I am developing a CMIO Camera Extension on macOS Ventura.
Initially, I based this on the template camera extension (which creates its own frames). Later, I added a sink stream so that I could send the extension video from an app. That all works.
Recently, I added the ability for the extension itself to initiate a capture session, so that it can augment the video from any available AVCaptureDevice without running its controlling app. That works, but I have to add the Camera capability to the extension's sandbox configuration, and add a camera usage string.
This caused the OS to put up the user permission dialog, asking for permission to use the camera. However, the dialog uses the extension's bundle ID for its name, which is long and not user friendly. Furthermore, the extension isn't visible to the user (it is packaged inside the app which installs and controls it), so even a user-friendly name doesn't make that much sense to the end user.
I tried adding a CFBundleDisplayName to the extension's plist, but the OS didn't use it in the permissions dialog.
Is there a way to get the OS to present a more user-friendly name? Should I expect to see a permissions dialog pertaining to the extension at all? Where does the OS get the name from?

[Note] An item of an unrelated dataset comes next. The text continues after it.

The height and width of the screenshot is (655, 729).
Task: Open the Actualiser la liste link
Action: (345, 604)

After the changes (Camera access, adding a camera usage string), I noticed that the extension's icon (the generic extension icon) showed up in the dock, with its name equal to its bundle ID.
Also, in Activity Monitor, the extension's process is displayed, using its CFBundleDisplayName (good). But about 30s after activation, the name is displayed in red, with " (not responding)"

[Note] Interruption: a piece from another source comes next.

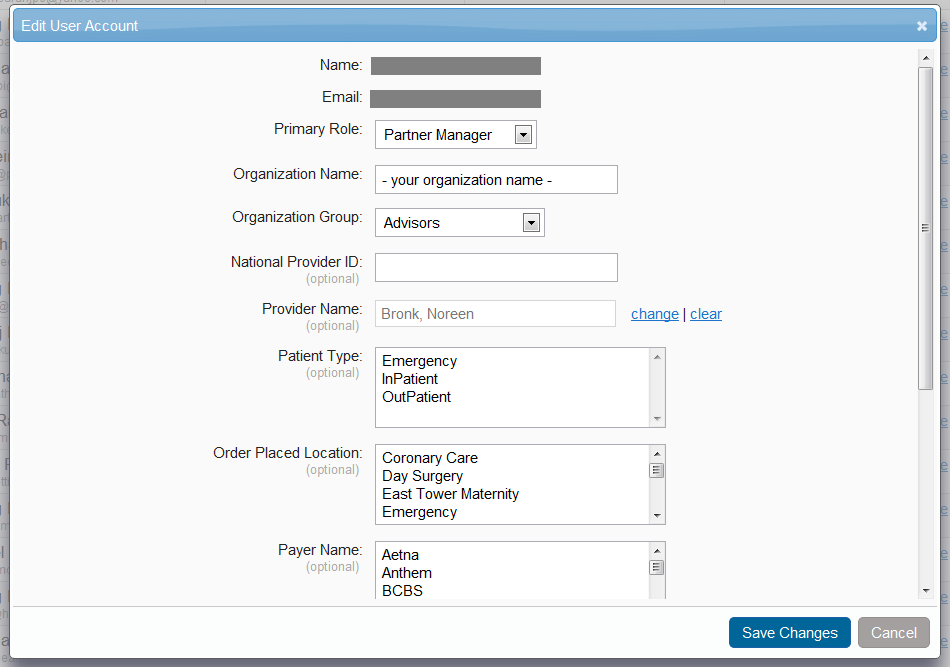Expand the Organization Group dropdown
Image resolution: width=950 pixels, height=667 pixels.
(x=531, y=223)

appended, although it is still working.
The extension does respond to the requests I send it over the CMIO interface, and it continues to process video, but it isn't handling user events, while the OS thinks that it should, probably because of one or more of the changes to the plist that I have had to make.
To get the icon out of the dock, I added LSUIElement=true
to its plist. To get rid of the red "not responding", I changed the code in its main.swift from the template. It used to simply call CFRunLoopRun().

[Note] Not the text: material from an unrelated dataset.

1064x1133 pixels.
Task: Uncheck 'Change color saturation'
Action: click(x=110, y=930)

I commented out that call and instead make this call
_ = NSApplicationMain(CommandLine.argc, CommandLine.unsafeArgv)
That appears to work, but has the unfortunate side effect of increasing the CPU usage of the extension when it is idle from 0.3% to 1.0%.
I do want the extension to be able to process Intents, so there is a price to be paid for that. But it doesn't need to do so until it is actively dealing with video.
Is there a way to reduce the CPU usage of a background app, perhaps dynamically, making a tradeoff between CPU usage and response latency?
Is it to be expected that a CMIOExtension shows up in the Dock, ever?